Gather every line in the records below that contains the word "perform", counting only matches with the same capitalization.

== Provided data ==

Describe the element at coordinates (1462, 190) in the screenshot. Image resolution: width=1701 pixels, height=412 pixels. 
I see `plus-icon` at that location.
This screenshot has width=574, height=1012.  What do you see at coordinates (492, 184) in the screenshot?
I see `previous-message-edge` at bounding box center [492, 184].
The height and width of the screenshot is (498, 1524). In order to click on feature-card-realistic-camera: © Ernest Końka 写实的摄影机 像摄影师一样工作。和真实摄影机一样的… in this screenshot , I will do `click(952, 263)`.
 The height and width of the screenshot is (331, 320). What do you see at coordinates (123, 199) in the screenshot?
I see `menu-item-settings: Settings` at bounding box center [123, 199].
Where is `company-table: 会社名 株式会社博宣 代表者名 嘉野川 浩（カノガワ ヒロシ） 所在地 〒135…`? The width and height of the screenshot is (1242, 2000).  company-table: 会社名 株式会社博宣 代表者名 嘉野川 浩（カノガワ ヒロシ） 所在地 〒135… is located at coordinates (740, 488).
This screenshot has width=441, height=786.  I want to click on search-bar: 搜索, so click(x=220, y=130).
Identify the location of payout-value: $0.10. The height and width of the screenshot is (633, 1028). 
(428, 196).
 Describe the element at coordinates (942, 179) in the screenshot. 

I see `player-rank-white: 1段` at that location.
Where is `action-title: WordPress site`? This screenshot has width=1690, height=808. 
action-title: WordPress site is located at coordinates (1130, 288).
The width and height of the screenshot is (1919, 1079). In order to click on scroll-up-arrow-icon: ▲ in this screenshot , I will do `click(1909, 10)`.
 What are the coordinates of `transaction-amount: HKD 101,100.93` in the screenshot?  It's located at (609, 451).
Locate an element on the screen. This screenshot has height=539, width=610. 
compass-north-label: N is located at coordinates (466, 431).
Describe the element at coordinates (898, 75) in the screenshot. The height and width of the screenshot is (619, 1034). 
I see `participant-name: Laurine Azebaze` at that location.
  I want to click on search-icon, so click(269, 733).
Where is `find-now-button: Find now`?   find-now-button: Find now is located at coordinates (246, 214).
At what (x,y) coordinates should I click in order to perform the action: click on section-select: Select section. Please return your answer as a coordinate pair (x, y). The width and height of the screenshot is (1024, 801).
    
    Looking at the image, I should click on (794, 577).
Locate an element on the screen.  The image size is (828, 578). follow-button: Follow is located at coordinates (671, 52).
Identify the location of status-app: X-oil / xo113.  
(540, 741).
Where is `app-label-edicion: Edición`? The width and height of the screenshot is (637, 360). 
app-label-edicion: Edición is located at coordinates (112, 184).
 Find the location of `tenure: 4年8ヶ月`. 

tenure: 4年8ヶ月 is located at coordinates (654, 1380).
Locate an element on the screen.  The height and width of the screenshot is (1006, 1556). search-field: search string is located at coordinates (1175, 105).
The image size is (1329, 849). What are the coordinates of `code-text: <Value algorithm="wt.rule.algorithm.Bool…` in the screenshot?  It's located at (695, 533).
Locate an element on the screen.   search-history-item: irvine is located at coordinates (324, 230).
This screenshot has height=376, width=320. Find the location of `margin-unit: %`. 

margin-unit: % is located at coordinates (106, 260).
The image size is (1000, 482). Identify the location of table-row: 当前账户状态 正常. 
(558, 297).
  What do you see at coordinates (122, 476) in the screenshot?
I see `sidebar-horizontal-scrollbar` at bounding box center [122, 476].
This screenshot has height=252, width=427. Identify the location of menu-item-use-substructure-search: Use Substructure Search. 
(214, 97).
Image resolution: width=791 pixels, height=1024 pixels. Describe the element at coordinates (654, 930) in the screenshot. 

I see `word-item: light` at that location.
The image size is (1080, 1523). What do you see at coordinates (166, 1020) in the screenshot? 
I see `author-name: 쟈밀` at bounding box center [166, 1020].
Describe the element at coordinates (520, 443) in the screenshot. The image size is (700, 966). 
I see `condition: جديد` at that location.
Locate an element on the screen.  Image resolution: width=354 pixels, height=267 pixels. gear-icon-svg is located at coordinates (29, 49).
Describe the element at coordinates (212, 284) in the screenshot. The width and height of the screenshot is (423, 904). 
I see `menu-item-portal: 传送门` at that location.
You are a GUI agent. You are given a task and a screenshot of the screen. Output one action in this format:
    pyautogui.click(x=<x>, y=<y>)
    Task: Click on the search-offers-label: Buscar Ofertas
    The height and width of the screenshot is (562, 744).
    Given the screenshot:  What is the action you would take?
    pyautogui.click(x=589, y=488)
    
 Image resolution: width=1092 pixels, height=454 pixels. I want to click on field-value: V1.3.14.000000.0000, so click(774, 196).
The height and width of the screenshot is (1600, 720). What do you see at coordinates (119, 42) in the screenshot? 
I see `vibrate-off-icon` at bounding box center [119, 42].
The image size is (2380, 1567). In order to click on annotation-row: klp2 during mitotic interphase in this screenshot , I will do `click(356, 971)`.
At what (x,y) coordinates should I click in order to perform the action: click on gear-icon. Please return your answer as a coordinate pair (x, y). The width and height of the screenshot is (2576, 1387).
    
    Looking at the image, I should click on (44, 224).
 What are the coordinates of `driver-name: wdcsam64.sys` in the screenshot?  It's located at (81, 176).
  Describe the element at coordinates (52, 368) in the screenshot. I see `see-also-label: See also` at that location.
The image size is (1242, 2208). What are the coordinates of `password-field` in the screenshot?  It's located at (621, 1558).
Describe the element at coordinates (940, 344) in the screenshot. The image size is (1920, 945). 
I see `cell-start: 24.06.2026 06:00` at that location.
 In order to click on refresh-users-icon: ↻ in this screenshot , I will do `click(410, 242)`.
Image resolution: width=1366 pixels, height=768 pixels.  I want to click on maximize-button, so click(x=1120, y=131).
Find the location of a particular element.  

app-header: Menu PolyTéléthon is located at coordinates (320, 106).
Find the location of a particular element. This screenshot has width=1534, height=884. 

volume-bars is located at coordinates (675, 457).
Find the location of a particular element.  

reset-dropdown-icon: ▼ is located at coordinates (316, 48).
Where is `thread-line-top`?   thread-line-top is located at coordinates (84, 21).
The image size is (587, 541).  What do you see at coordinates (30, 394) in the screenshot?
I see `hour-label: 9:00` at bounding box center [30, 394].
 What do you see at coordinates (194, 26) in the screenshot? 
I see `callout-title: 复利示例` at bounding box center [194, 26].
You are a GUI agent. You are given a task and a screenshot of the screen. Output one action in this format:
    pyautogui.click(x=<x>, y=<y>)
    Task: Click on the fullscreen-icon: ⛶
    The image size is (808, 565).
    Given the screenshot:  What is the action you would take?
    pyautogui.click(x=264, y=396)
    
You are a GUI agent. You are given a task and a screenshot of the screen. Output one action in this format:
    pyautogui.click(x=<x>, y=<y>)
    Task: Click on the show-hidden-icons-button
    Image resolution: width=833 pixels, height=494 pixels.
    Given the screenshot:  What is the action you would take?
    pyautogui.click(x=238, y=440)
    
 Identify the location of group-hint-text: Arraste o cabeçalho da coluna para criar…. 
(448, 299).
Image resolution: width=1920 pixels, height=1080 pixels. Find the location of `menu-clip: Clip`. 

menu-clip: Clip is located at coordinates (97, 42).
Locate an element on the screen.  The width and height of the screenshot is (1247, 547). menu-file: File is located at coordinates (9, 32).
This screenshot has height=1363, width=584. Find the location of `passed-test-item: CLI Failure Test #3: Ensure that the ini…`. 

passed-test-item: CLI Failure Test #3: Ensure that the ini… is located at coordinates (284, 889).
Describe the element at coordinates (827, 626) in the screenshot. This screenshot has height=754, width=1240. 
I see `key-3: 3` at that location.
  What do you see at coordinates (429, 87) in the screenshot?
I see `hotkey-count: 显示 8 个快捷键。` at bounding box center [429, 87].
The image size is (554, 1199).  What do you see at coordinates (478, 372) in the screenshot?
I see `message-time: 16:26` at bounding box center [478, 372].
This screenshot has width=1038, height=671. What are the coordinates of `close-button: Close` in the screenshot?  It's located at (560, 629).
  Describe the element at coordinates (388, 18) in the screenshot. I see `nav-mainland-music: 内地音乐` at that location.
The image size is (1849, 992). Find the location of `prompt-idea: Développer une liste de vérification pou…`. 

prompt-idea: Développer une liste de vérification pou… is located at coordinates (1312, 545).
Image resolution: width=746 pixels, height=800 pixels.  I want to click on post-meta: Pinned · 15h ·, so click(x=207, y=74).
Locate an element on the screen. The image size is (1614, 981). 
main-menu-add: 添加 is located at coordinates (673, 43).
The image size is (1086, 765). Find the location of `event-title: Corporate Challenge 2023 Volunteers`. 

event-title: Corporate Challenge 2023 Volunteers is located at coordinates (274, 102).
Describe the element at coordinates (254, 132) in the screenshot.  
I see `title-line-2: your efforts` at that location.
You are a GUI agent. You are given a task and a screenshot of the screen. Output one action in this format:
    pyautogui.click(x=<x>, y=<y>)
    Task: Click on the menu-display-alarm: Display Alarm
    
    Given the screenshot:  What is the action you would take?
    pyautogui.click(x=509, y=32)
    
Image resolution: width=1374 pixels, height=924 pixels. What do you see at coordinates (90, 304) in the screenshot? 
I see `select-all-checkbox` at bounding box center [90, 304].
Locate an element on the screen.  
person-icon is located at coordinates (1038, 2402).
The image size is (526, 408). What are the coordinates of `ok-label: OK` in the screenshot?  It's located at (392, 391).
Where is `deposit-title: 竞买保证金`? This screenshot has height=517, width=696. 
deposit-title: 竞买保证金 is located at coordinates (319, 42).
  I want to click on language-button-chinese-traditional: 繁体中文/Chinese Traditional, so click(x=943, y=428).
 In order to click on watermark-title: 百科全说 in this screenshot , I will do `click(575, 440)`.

===

• **Task solution**
At what (x,y) coordinates should I click in order to perform the action: click on section-select: Select section. Please return your answer as a coordinate pair (x, y). The width and height of the screenshot is (1024, 801).
At what (x,y) coordinates should I click in order to perform the action: click on gear-icon. Please return your answer as a coordinate pair (x, y). The width and height of the screenshot is (2576, 1387).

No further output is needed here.